>>>>

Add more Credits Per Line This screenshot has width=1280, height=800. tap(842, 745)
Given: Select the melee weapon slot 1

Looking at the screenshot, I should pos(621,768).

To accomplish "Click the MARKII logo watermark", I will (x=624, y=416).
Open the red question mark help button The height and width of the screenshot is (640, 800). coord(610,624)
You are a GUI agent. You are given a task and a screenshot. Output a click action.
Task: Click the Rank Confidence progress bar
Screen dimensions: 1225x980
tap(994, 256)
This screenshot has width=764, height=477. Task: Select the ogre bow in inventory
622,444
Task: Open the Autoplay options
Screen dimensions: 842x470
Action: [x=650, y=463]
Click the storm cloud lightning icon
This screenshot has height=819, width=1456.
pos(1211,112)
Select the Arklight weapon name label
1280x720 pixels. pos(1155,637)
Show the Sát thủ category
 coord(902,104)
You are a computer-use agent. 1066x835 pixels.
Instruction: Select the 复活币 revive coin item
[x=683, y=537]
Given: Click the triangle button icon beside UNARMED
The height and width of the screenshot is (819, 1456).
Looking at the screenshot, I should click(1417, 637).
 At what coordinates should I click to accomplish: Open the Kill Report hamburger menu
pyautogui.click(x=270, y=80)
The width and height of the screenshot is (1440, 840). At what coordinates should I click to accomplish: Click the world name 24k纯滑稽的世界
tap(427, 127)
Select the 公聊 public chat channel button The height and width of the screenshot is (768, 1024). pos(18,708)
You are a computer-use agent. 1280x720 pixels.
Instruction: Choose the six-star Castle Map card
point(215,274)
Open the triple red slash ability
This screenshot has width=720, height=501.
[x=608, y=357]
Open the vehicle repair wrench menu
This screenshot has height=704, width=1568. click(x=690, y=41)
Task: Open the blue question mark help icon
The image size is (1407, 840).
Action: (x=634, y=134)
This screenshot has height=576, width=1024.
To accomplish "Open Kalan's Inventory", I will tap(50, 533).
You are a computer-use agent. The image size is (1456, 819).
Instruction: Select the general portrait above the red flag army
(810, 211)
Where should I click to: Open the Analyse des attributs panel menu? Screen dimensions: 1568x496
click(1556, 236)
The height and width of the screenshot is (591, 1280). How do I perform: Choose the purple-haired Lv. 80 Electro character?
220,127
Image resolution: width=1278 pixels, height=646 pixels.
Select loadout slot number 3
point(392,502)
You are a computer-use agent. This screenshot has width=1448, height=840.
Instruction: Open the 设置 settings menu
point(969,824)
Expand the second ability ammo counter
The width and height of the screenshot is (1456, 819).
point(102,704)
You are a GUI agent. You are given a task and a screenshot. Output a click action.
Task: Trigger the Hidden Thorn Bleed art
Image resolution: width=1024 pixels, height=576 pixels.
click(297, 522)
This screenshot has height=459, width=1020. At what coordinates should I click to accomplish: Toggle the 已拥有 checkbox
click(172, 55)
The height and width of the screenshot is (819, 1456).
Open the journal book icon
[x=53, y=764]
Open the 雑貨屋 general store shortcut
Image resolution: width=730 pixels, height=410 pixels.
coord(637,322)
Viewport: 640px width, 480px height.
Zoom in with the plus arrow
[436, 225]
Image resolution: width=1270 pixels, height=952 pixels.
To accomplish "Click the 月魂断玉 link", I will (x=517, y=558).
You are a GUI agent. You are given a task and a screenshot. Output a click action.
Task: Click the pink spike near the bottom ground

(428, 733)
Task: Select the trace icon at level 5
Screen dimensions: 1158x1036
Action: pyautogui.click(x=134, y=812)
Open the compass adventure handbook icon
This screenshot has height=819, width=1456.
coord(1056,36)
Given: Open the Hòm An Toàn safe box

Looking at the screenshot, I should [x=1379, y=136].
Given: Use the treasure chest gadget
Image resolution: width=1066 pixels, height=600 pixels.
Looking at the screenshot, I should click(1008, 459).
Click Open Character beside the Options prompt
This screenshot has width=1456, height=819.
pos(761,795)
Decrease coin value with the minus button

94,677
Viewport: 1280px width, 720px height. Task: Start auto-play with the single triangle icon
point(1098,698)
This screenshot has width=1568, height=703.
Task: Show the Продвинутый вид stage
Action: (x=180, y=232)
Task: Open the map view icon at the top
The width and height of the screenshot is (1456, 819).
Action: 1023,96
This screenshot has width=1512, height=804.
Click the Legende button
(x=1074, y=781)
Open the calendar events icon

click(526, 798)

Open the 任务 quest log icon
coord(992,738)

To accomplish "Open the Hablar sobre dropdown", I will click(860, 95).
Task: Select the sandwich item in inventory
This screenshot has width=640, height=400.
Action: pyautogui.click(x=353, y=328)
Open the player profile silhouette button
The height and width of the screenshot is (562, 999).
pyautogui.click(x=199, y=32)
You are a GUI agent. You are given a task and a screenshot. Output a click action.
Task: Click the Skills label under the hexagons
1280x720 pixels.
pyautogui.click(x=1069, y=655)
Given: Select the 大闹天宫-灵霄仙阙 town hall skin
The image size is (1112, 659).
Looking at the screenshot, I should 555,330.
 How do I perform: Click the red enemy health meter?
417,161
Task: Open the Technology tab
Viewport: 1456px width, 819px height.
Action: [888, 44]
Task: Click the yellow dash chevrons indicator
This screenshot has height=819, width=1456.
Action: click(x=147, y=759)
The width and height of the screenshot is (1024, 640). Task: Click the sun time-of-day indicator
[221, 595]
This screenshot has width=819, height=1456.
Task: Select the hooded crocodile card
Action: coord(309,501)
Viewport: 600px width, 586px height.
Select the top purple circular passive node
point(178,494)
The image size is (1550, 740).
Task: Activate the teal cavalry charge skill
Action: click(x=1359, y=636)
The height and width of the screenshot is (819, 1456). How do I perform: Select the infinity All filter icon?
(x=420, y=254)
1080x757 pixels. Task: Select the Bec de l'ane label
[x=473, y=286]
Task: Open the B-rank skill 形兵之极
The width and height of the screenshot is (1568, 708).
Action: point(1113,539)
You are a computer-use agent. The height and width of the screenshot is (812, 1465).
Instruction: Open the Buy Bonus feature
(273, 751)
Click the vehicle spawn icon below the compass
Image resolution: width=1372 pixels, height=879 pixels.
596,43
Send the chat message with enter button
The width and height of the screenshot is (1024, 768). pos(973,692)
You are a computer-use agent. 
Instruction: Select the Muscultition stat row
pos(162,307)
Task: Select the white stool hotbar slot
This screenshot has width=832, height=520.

<<<<

#### [THE PROBLEM]
Can you reproduce the listing from the line that has "Send the chat message with enter button" through the end of the listing, swapping "stool" for "chair" and keeping everything else the same?

#### [SOLUTION]
Send the chat message with enter button
The width and height of the screenshot is (1024, 768). pos(973,692)
You are a computer-use agent. 
Instruction: Select the Muscultition stat row
pos(162,307)
Task: Select the white chair hotbar slot
This screenshot has width=832, height=520.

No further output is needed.